Question

Find the potential difference V_a – V_b in the circuits shown in the figure.

Answer 1

Applying KVL in loop 1, we get:-

\[i_1 R_2 - E_2 + \left( i_1 + i_2 \right) R_3 = 0\]

\[( R_2 + R_3 ) i_1 + R_3 i_2 = E_2 ...........(1)\]

Applying KVL in loop 2, we get:-

\[i_2 R_1 - E_1 + \left( i_1 + i_2 \right) R_3 = 0\]

\[\left( R_1 + R_3 \right) i_2 + R_3 i_1 = E_1 .............(2)\]
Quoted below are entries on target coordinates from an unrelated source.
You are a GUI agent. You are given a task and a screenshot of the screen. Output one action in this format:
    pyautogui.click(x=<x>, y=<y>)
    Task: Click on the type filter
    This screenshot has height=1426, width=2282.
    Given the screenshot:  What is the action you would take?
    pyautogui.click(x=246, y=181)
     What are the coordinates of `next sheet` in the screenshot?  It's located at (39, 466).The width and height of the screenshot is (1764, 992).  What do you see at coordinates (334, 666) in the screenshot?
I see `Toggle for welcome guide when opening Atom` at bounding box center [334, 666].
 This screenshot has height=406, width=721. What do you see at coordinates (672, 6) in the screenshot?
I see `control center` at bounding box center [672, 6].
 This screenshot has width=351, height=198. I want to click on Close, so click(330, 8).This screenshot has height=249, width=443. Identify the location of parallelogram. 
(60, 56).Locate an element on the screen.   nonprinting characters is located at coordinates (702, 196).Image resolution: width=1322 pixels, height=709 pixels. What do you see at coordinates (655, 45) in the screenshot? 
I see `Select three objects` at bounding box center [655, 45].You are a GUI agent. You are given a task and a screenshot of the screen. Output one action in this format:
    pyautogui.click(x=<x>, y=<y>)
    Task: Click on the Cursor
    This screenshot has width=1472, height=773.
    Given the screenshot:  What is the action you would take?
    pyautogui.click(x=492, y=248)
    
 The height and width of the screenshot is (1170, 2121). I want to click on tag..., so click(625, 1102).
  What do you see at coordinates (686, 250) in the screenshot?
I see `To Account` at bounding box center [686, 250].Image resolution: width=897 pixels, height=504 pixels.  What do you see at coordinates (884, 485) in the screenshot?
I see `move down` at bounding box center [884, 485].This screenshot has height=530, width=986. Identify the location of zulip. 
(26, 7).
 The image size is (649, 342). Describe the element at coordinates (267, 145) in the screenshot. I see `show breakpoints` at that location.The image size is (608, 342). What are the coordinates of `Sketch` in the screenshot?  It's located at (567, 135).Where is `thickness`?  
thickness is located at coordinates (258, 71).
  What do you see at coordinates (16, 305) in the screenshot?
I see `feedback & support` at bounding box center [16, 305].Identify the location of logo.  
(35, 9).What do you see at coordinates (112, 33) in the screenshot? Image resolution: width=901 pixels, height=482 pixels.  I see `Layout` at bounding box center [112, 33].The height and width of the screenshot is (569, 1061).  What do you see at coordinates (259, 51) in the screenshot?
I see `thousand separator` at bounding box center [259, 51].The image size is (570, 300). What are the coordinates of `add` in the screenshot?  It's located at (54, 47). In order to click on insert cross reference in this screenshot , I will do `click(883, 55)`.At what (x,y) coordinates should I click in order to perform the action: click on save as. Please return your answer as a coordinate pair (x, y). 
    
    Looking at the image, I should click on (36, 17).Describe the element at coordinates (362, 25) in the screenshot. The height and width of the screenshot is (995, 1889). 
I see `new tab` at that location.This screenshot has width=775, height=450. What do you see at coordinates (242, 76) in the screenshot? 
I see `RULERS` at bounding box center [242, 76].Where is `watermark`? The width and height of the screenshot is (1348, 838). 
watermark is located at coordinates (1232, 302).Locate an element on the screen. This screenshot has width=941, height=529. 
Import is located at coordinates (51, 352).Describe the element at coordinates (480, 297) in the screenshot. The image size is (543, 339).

Multiplying equation (1) by (R₁+R₃) and (2) by R₃ and then subtracting (2) from (1), we get:-

\[i_1 = \frac{E_2 \left( R_1 + R_3 \right) - E_1 R_3}{\left( R_1 R_2 + R_2 R_3 + R_3 R_1 \right)}\]

Similarly, multiplying equation (1) by R₃ and (2) by (R₁+R₃), and then subtracting (2) from (1), we get:-

\[i_2 = \frac{E_1 \left( R_2 + R_3 \right) - E_2 R_3}{\left( R_1 R_2 + R_2 R_3 + R_3 R_1 \right)}\]

From the figure,

\[V_a - V_b = \left( i_1 + i_2 \right) R_3 \]

\[ \Rightarrow V_a - V_b = \left[ \frac{E_1 R_2 + E_2 R_1}{\left( R_1 R_2 + R_2 R_3 + R_3 R_1 \right)} \right] R_3 \]

\[ \Rightarrow V_a - V_b = \frac{\frac{E_1}{R_1} + \frac{E_2}{R_2}}{\frac{1}{R_1} + \frac{1}{R_2} + \frac{1}{R_3}}\]

(b) The circuit in figure b can be redrawn as shown below:-

We can see that it is similar to the circuit in figure a and, hence, the answer obtained will be same.